Word and element location records
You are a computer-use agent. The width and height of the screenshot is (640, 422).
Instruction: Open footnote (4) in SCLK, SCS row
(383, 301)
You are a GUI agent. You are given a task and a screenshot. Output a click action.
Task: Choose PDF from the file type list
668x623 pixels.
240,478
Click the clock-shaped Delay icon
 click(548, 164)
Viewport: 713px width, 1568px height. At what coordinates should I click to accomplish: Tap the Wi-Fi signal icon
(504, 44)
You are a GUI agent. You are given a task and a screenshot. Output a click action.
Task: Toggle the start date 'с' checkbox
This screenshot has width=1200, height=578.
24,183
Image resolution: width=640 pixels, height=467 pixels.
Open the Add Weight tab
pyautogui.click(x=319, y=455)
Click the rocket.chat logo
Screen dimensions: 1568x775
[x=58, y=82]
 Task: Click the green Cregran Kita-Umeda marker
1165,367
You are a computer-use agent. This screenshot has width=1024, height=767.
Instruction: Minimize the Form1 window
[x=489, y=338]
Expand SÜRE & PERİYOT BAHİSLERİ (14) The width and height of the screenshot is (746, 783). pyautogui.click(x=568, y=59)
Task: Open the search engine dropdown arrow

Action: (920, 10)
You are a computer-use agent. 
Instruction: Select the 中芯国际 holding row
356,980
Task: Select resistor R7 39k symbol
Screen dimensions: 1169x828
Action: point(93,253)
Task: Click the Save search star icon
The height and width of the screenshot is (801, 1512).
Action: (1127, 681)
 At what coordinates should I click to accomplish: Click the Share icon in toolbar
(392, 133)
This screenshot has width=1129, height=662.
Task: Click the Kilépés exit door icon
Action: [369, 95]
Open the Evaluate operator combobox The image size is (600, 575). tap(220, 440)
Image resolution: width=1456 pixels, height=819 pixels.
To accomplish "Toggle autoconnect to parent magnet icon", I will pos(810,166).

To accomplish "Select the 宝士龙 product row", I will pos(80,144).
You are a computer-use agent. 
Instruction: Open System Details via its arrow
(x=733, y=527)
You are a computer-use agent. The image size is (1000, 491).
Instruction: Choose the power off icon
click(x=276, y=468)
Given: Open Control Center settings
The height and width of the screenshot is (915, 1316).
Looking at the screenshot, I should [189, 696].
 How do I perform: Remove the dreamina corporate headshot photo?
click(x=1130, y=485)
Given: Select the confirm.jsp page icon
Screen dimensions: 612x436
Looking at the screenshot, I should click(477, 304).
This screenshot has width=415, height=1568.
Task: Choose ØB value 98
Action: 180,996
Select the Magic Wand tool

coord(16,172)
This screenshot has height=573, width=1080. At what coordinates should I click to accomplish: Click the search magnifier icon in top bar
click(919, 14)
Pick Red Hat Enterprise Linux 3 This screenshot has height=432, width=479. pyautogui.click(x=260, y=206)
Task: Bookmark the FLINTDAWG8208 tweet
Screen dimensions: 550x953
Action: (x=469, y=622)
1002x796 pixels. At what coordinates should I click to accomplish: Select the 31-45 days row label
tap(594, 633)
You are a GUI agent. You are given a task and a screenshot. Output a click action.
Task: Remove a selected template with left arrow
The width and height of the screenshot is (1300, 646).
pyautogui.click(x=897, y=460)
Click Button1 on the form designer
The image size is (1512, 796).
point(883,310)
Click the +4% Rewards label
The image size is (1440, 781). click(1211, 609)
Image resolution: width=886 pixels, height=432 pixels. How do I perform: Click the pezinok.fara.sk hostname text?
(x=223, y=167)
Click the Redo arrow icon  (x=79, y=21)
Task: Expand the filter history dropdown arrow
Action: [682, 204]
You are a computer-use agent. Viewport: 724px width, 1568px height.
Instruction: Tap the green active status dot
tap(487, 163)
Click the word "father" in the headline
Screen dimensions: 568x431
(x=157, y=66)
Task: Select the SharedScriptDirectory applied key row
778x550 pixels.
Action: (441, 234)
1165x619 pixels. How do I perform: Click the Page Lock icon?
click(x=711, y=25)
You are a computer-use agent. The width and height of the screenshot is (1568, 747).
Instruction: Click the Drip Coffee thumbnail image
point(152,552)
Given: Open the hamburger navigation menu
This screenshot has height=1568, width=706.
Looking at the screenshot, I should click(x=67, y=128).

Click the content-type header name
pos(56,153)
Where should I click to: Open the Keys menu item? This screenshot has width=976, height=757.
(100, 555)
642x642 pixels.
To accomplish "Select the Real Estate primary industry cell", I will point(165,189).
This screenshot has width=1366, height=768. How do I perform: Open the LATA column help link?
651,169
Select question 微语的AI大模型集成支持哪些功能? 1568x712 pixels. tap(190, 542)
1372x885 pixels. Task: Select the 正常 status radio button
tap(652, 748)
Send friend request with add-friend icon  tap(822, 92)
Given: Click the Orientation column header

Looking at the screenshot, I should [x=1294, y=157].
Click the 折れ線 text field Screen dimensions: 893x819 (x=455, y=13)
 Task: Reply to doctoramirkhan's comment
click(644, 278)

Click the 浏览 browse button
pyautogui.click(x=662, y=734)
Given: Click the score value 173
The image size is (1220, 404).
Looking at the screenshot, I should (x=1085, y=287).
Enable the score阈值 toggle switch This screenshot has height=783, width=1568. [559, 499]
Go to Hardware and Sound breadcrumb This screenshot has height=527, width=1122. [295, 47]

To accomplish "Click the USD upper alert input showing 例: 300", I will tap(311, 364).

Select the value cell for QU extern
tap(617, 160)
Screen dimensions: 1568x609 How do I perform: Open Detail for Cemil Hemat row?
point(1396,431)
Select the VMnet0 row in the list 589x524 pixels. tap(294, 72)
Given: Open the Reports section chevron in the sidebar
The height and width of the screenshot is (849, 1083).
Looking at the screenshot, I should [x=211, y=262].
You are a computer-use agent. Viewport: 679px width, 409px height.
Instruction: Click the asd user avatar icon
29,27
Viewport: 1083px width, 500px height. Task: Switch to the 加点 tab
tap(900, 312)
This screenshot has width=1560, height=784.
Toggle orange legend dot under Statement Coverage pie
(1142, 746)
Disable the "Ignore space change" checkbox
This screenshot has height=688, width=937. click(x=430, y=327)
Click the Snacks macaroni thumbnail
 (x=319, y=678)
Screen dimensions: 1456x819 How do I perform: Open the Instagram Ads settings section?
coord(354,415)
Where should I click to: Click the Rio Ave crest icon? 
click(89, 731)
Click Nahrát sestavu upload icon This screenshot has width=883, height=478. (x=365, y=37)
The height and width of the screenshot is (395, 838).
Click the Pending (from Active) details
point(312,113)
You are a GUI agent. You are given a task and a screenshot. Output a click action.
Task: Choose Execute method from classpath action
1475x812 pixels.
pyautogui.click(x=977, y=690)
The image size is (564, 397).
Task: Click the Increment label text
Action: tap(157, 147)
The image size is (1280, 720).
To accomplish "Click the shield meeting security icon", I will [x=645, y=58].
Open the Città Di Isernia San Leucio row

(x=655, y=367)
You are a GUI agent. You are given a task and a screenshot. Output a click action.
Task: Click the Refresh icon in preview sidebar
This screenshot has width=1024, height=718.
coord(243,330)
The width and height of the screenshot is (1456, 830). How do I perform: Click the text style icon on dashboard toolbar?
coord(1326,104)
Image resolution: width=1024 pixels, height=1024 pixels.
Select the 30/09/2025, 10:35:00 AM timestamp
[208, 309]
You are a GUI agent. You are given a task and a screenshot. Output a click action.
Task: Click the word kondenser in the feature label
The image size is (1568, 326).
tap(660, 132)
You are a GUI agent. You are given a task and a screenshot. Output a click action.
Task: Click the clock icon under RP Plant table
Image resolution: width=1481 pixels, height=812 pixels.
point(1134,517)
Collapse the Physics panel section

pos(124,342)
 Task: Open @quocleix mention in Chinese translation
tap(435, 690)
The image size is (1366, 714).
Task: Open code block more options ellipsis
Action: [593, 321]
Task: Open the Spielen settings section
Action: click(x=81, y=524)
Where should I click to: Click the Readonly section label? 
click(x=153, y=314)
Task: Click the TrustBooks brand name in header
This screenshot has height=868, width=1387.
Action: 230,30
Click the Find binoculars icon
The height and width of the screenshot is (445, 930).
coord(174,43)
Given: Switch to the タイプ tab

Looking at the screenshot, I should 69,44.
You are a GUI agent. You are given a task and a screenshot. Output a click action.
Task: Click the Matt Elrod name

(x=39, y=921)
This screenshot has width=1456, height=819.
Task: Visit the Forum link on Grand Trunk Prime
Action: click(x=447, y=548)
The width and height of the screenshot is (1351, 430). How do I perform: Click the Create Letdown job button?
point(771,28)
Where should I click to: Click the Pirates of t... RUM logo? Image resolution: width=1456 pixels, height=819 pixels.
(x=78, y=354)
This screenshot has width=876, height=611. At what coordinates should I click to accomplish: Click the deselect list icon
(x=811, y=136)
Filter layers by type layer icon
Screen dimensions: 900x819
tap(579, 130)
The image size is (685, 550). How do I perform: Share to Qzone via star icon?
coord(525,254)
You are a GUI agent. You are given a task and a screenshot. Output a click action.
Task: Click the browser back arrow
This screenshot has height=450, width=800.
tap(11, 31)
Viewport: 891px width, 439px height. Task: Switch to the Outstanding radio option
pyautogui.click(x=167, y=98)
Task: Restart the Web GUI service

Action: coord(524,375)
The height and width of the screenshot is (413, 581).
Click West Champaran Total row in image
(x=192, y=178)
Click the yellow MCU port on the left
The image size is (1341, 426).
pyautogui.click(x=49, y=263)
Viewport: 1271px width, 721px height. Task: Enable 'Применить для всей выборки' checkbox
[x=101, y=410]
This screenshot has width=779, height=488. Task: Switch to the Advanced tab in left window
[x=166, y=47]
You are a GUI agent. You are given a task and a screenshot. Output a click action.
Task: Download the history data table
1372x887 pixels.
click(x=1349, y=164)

Task goal: Repeat the lines from the one containing "Open the Evaluate" through the one containing "Looking at the screenshot, I should [189, 696].", keeping both of those lines.

The result:
Open the Evaluate operator combobox The image size is (600, 575). tap(220, 440)
Image resolution: width=1456 pixels, height=819 pixels.
To accomplish "Toggle autoconnect to parent magnet icon", I will pos(810,166).

To accomplish "Select the 宝士龙 product row", I will pos(80,144).
You are a computer-use agent. 
Instruction: Open System Details via its arrow
(x=733, y=527)
You are a computer-use agent. The image size is (1000, 491).
Instruction: Choose the power off icon
click(x=276, y=468)
Given: Open Control Center settings
The height and width of the screenshot is (915, 1316).
Looking at the screenshot, I should [189, 696].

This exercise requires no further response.